ABOUT THIS EXERCISE: Set down the data below word for word, and leave the images aside.

----

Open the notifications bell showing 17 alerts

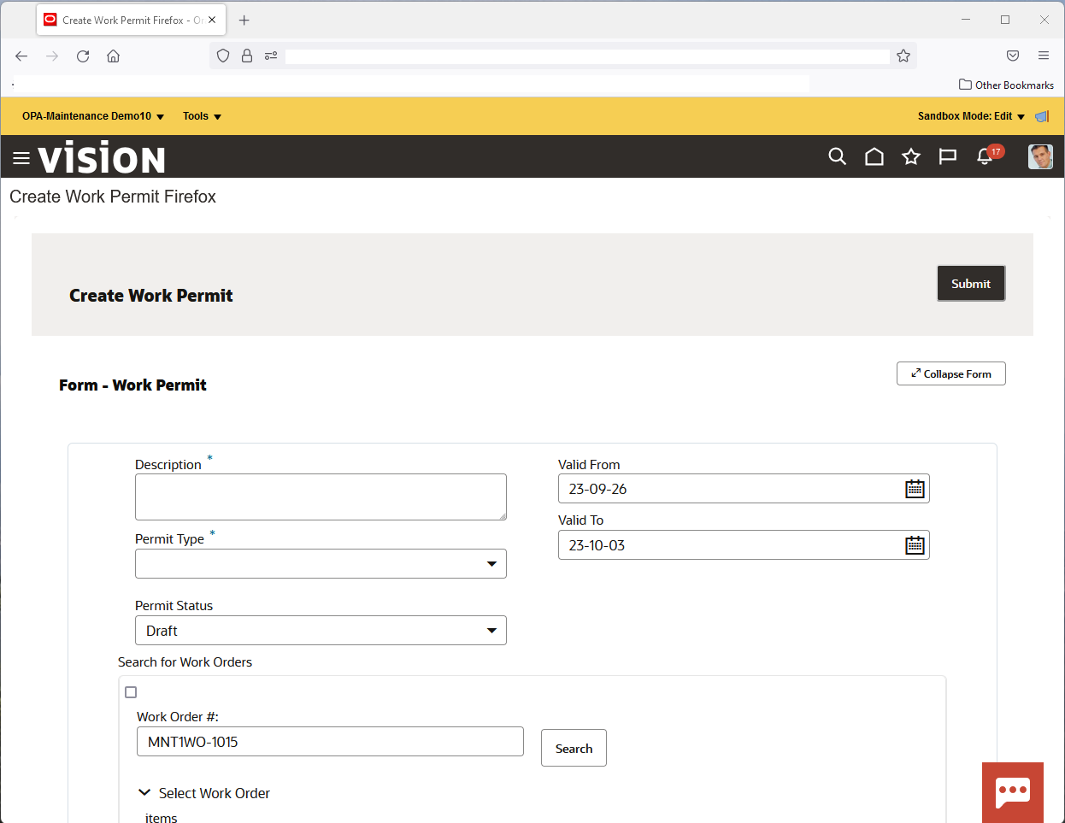click(x=986, y=157)
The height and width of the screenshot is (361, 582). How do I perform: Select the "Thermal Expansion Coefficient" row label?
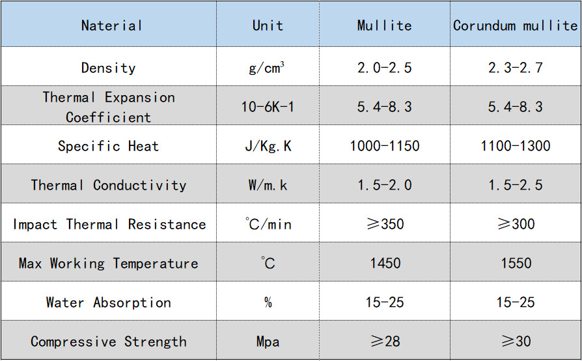pyautogui.click(x=108, y=107)
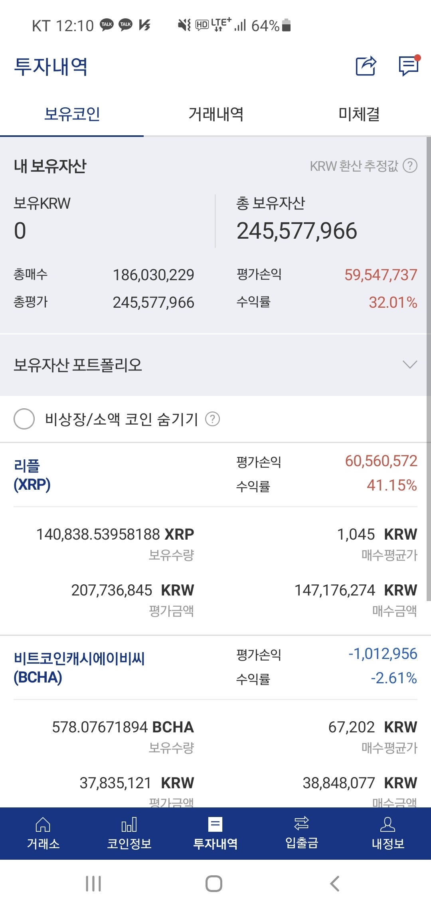Open the share icon in the top bar
Screen dimensions: 431x910
coord(366,66)
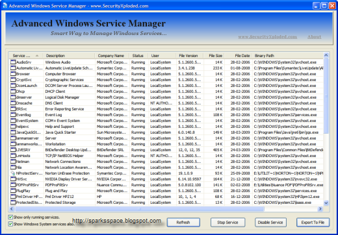Select the NVSvc service icon
Screen dimensions: 338x235
(13, 179)
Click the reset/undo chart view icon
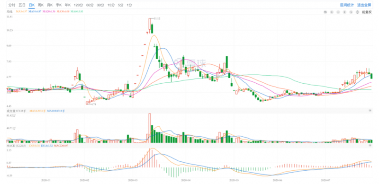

----

TASK SOLUTION:
Open the notifications bell showing 17 alerts

click(x=986, y=157)
The height and width of the screenshot is (361, 582). How do I perform: Select the "Thermal Expansion Coefficient" row label?
pyautogui.click(x=108, y=107)
Open the share icon in the top bar
Screen dimensions: 431x910
coord(366,66)
Select the NVSvc service icon
Screen dimensions: 338x235
(13, 179)
Click the reset/undo chart view icon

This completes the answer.